Duty of care and Child Safe Standards for SBATs
Duty of care
The responsible parties in a School Based Apprenticeship or Traineeship (SBAT) all have a duty of care to take reasonable steps to manage reasonably foreseeable risks of harm to participating students. These steps will differ depending on the role and responsibilities of the parties.
The school or Non-School Senior Secondary and Foundation Secondary Provider (NSSSFSP) must ensure that:
- it meets the minimum requirements for SBAT registration, including in relation to safety and wellbeing
- risks relating to student health, safety and wellbeing are identified and managed
- all relevant persons are aware of their roles and responsibilities with respect to student health, safety and wellbeing.
Child Safe Standards
The purpose of the Child Safe Standards is to prevent abuse of children by making organisations safer for them.
Under legislation, the Department and every Victorian government school must comply with the Child Safe Standards. There are 11 standards:
- Standard 1 – Organisations establish a culturally safe environment in which the diverse and unique identities and experiences of Aboriginal children and young people are respected and valued
- Standard 2 – Child safety and wellbeing is embedded in organisational leadership, governance and culture
- Standard 3 – Children and young people are empowered about their rights, participate in decisions affecting them and are taken seriously
- Standard 4 – Families and communities are informed, and involved in promoting child safety and wellbeing
- Standard 5 – Equity is upheld and diverse needs respected in policy and practice
- Standard 6 – People working with children and young people are suitable and supported to reflect child safety and wellbeing values in practice
- Standard 7 – Processes for complaints and concerns are child focused
- Standard 8 – Staff and volunteers are equipped with the knowledge, skills and awareness to keep children and young people safe through ongoing education and training
- Standard 9 – Physical and online environments promote safety and wellbeing while minimising the opportunity for children and young people to be harmed
- Standard 10 – Implementation of the Child Safe Standards is regularly reviewed and improved
- Standard 11 – Policies and procedures document how the organisation is safe for children and young people
outlines how the Child Safe Standards apply in schools and school boarding premises. Schools and school boarding premises must comply with Ministerial Order 1359 as part of the prescribed Minimum Standards for school registration.

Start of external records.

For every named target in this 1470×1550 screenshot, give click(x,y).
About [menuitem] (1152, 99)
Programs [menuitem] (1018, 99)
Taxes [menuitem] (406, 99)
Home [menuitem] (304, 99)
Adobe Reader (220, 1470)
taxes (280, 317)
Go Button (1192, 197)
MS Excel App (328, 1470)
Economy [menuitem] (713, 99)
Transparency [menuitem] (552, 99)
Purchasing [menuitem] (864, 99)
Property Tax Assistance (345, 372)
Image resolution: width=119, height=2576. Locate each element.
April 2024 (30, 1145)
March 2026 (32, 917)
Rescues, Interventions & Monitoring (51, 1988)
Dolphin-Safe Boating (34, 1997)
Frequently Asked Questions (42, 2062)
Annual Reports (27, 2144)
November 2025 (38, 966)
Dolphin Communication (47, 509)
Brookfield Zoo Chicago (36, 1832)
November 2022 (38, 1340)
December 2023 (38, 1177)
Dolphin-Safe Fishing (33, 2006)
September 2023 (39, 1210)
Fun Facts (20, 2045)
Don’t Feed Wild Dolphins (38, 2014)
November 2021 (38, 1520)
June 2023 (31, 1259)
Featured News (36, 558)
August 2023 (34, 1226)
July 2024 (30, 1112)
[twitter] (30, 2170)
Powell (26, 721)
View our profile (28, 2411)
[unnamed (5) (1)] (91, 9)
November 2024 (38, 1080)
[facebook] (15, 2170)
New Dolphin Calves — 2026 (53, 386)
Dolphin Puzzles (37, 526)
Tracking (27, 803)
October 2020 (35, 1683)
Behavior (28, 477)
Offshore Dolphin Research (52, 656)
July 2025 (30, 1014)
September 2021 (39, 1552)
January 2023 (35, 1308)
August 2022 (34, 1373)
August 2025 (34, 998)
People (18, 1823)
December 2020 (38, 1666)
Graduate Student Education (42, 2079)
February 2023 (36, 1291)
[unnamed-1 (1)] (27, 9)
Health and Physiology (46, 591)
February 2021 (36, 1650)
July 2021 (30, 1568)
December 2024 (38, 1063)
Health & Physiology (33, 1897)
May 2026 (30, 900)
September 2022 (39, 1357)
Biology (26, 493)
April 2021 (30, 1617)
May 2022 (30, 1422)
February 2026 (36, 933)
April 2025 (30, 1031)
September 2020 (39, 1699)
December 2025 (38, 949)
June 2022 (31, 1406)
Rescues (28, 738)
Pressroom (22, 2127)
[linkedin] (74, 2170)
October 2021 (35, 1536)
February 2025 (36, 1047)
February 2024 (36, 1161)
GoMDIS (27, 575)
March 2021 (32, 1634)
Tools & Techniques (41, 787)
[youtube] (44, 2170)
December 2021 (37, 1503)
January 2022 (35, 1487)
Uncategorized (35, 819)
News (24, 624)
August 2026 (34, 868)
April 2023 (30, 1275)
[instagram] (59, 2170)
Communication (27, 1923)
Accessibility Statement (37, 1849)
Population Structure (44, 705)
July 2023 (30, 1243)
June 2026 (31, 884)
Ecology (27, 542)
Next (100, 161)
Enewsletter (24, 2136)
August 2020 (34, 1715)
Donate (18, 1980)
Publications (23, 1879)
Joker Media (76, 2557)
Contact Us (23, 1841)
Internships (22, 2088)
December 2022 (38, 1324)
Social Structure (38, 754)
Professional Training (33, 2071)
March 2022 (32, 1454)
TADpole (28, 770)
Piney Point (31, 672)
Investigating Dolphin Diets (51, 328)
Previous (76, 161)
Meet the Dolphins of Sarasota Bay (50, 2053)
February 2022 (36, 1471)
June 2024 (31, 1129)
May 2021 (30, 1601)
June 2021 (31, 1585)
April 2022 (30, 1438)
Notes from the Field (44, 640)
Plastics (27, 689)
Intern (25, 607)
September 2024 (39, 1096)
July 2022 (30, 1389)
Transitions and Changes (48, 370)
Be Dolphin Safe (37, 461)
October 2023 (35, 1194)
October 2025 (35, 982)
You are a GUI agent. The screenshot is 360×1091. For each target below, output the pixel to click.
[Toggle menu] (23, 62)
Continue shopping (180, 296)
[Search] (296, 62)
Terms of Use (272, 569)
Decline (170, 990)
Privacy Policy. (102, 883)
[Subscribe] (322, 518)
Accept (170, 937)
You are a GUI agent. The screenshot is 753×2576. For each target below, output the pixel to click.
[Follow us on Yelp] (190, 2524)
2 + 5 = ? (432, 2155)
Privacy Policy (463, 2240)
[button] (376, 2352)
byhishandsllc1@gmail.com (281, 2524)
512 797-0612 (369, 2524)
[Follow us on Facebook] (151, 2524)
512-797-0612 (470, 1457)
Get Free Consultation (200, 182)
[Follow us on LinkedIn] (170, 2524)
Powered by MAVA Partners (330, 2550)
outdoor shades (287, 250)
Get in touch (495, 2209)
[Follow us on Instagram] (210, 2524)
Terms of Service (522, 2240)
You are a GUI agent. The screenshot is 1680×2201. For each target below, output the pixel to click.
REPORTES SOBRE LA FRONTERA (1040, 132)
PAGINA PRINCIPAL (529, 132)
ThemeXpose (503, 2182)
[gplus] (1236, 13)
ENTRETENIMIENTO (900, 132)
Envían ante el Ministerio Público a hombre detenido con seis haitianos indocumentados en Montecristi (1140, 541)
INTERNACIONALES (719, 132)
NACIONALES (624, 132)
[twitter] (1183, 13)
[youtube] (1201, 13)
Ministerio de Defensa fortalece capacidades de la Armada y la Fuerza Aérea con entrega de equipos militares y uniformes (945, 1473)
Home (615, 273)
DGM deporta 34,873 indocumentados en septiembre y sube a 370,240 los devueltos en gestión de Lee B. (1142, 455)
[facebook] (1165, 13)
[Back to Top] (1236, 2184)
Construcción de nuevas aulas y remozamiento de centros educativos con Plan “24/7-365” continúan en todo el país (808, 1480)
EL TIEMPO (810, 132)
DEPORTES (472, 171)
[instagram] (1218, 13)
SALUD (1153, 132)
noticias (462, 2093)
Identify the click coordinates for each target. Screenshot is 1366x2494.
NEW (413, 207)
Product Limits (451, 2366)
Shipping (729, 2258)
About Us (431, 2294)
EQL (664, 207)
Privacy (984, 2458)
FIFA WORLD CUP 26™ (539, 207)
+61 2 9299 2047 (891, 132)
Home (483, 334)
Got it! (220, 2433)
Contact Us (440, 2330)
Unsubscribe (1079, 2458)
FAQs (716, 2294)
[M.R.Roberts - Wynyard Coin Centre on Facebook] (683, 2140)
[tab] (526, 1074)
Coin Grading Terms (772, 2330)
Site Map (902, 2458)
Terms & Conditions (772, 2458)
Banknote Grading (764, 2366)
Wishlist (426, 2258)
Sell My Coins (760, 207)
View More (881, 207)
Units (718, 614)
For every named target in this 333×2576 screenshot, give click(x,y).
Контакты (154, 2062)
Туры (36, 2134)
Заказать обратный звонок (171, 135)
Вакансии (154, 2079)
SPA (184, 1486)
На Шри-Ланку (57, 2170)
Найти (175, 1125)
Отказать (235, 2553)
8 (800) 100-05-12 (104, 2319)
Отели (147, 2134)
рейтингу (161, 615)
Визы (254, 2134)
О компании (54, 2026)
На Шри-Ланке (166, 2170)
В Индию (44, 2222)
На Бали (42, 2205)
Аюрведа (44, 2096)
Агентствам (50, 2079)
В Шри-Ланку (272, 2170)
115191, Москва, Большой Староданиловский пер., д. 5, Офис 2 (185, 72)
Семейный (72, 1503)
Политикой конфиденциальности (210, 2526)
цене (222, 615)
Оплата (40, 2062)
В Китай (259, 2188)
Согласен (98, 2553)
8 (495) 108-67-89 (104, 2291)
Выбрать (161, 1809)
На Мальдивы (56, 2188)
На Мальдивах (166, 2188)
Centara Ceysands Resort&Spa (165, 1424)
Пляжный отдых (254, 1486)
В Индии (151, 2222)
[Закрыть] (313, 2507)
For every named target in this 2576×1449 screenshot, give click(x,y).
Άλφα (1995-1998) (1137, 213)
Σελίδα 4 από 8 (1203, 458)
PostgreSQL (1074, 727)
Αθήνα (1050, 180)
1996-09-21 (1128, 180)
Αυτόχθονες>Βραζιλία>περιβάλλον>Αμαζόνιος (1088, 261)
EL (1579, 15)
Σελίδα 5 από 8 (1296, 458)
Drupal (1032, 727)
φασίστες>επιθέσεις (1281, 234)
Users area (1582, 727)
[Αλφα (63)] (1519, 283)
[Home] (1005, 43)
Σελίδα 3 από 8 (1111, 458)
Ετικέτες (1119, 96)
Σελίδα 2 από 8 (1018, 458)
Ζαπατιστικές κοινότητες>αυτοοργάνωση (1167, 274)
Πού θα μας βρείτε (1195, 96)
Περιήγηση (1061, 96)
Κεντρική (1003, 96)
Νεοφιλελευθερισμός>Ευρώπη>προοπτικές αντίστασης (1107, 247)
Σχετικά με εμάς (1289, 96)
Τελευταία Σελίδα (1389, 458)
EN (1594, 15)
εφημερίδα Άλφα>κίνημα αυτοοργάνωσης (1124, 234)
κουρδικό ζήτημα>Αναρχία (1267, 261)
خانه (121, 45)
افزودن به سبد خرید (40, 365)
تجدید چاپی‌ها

The Child Safe Standards and apply to all school environments, including workplace learning environments such as SBATs and schools must work closely with SBAT employers to make sure that the employment environment is safe for children. Refer to Child Safe Standards roles and responsibilities below for further information.
Child Safe Standards roles and responsibilities
Schools must consider child safety and Working with Children requirements in their procurement of SBAT training providers.
The school’s child safety strategies, policies and procedures should address and respond to child safety risks relating to SBATs. For example, schools should ensure that:
- written agreements between the school and the SBAT provider include conditions relating to child safety and parties are aware of their roles and responsibilities relating to protection of children
- there are clear processes for responding to and reporting suspected child abuse that affects children participating in the SBAT program
- particular risks of child abuse at the SBAT employer's premises are identified and strategies are put in place to reduce or remove these risks
- the effectiveness of risk controls is monitored and evaluated
- steps are taken to ensure that children participating in an SBAT feel empowered and comfortable to raise concerns about their safety.
Schools are not directly responsible for incidents that occur when a student is undertaking work or training under an SBAT. However, schools should take measures to protect the student from harm and address issues as they arise, for example, if:
- the school becomes aware of an incident involving the student at the workplace or in training
- the school is concerned that the student is not being supervised properly in the workplace.
The school should nominate a staff member for the student to contact about any issues they may have with the SBAT. The nominated staff member should be made aware of any Individual Education Plans and Student Support Group for a student. This staff member should have received child safety training and have knowledge of indicators of child harm and related school policies.
During the training component of an SBAT, RTOs must:
- be compliant with the Child Safe Standards and have child safety policies and a code of conduct
- provide the student with information and support about the training requirements being undertaken
- ensure all trainers providing training services to the SBAT student have a valid Working with Children Clearance, as required by the Worker Screening Act 2020 (Vic)
- report any student absences to the employer and the school at least weekly.
Employers involved in an SBAT program must ensure that:
- the workplace is safe and appropriate supervision of the student is provided
- paid work is carried out under an appropriate industrial agreement that endorses part-time apprenticeships or traineeships
- the student’s work is supervised by a ‘fit and proper’ person with the skills and qualifications to enable them to attain the skills outlined in their training plan.
These obligations extend to any host employer that the employer may engage to provide employment to the student, for example hosted arrangements through a Group Training Organisation (GTO). Note that a host employer is also considered as part of the school environment in the context of an SBAT.
As in any employment situation, the employer must provide a safe working environment free from bullying, harassment, discrimination or abuse.
The employer should monitor the student’s attendance at work (including work with any host employer) and use an agreed mechanism with the school, at least weekly, to record and report to the school any non-attendance. Once reported, the school should discuss the reasons for any absences with the student.